Il massimo organo giurisdizionale a livello comunitario, ha, infatti, riconosciuto ad un lavoratore omosessuale francese, che aveva contratto un Pacs con il proprio compagno, il congedo matrimoniale, nonché una particolare indennità, nonostante il contratto collettivo nazionale di categoria condizionava questi benefici alla celebrazione del matrimonio.
Molti hanno esultato all’indomani della pubblicazione della sentenza resa dalla Corte di Giustizia dell’Unione Europea (Causa C-267/12), ma pochi hanno compreso la pratica difficoltà di utilizzarla, in Italia, al meno, come precedente, perchè, da noi, i Patti civili di solidarietà, i cc.dd. PACS, non hanno trovato alcun ingresso e non sono disciplinati da alcuna norma.
Mi spiego!
La Francia, all’epoca dei fatti oggetto di causa, non riconosceva il matrimonio fra persone dello stesso sesso, quindi, la Corte dell’Unione Europea, partendo dal presupposto che le coppie omosessuali non avevano altra scelta per disciplinare i loro rapporti, se non ricorrere ad un Pacs, ha riconosciuto al lavoratore omosessuale, che aveva concluso detto patto, tutti quei benefici previsti, dal contratto collettivo, in favore dei lavoratori (etero) che contraevano matrimonio.
La CGUE, dunque, non ha fatto altro che equiparare i Pacs al matrimonio, eliminando ogni disparità di trattamento, ma specificando che la sua interpretazione è da intendersi limitata ai Patti siglati fra persone dello stesso sesso, poiché i lavoratori eterosessuali potevano benissimo sposarsi, diversamente dai loro colleghi omosessuali.

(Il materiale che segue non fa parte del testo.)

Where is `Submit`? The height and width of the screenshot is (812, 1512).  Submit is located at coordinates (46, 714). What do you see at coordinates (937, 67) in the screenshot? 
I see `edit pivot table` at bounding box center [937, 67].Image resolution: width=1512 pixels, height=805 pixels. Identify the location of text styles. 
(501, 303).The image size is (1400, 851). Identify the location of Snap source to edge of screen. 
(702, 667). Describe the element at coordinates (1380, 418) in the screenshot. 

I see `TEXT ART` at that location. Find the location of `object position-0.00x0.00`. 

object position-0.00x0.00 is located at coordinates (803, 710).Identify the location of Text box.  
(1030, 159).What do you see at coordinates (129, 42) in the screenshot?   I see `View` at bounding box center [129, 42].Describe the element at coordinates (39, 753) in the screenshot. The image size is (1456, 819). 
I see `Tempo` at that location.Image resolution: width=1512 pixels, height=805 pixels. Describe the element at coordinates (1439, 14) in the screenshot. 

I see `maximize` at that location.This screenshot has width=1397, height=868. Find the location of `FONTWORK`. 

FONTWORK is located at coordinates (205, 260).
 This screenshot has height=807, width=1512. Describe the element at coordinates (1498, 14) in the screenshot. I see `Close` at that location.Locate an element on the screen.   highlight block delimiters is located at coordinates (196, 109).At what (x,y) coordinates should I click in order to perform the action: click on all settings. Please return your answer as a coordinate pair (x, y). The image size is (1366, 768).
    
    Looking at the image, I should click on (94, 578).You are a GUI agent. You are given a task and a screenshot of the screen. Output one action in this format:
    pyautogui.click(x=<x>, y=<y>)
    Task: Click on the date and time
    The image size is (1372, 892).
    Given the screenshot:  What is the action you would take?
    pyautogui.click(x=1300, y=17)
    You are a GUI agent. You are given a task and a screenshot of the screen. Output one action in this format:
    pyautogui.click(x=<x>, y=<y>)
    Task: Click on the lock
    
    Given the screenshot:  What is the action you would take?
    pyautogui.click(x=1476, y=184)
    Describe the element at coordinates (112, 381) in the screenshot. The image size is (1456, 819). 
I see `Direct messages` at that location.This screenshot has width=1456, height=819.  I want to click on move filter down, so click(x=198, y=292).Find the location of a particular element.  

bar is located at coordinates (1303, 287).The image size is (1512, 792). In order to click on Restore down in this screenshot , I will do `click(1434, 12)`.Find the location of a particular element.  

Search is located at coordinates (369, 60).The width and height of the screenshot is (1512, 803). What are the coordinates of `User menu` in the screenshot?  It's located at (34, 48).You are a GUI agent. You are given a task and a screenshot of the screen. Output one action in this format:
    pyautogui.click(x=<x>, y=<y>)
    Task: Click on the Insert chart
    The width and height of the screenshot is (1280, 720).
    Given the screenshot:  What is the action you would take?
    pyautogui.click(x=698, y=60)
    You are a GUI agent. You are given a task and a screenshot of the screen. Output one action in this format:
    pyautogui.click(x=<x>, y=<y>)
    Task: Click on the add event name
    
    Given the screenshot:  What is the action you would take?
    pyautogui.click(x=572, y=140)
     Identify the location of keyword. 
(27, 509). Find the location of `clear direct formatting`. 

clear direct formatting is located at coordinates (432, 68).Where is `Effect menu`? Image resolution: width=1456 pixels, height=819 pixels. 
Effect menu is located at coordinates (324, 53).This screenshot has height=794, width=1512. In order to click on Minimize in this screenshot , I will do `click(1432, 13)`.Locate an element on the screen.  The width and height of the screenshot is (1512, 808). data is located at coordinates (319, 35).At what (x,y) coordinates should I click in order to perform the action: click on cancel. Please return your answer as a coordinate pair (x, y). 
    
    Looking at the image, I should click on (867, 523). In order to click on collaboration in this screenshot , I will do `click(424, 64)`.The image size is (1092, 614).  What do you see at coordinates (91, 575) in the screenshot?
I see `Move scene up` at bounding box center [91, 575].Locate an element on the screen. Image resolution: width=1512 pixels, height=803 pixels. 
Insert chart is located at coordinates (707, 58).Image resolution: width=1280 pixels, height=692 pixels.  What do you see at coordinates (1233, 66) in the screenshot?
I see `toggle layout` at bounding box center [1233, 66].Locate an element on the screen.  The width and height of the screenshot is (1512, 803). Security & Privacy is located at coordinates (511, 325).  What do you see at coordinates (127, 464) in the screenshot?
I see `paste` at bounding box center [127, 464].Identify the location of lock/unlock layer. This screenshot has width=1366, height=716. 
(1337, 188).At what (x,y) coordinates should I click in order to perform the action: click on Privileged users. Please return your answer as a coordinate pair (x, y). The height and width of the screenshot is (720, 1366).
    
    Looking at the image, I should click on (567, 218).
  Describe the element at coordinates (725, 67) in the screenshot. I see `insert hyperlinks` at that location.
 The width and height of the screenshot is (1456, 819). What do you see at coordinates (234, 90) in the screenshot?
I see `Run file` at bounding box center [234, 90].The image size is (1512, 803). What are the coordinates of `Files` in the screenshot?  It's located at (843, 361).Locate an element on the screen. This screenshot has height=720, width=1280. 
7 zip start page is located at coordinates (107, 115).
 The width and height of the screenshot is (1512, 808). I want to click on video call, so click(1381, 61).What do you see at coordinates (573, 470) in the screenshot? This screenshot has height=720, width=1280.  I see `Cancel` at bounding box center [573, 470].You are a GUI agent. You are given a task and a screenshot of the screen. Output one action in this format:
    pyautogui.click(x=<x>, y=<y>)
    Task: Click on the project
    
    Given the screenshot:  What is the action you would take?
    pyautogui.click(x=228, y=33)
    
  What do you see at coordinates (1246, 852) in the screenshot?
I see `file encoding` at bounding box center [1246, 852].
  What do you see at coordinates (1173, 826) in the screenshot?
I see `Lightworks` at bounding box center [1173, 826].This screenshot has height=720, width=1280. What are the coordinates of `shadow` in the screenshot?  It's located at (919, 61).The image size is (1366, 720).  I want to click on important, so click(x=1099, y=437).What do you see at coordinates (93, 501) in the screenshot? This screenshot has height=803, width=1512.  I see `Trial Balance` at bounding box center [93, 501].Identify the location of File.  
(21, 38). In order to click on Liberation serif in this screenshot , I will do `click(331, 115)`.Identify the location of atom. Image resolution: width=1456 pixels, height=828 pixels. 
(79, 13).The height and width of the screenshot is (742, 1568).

La clausola contenuta nel contratto collettivo di lavoro impugnata dal lavoratore francese è stata, dunque, ritenuta discriminatoria ed in contrasto con la Direttiva 2000/78/Ce, volta a stabilire un quadro generale per la parità di trattamento in materia di occupazione e di condizioni di lavoro.
Questo è quanto accaduto relativamente alla Francia: in Italia, non abbiamo le stesse norme!
I Pacs non sono disciplinati da alcuna norma.

Per chi lo desidera, è possibile stipulare un contratto di convivenza, che non è vietato dalla legge, anzi: due (o più) persone che convivono, indipendentemente, dal loro sesso, possono siglare un contratto con il quale disciplinare alcune questioni di carattere economico – patrimoniale.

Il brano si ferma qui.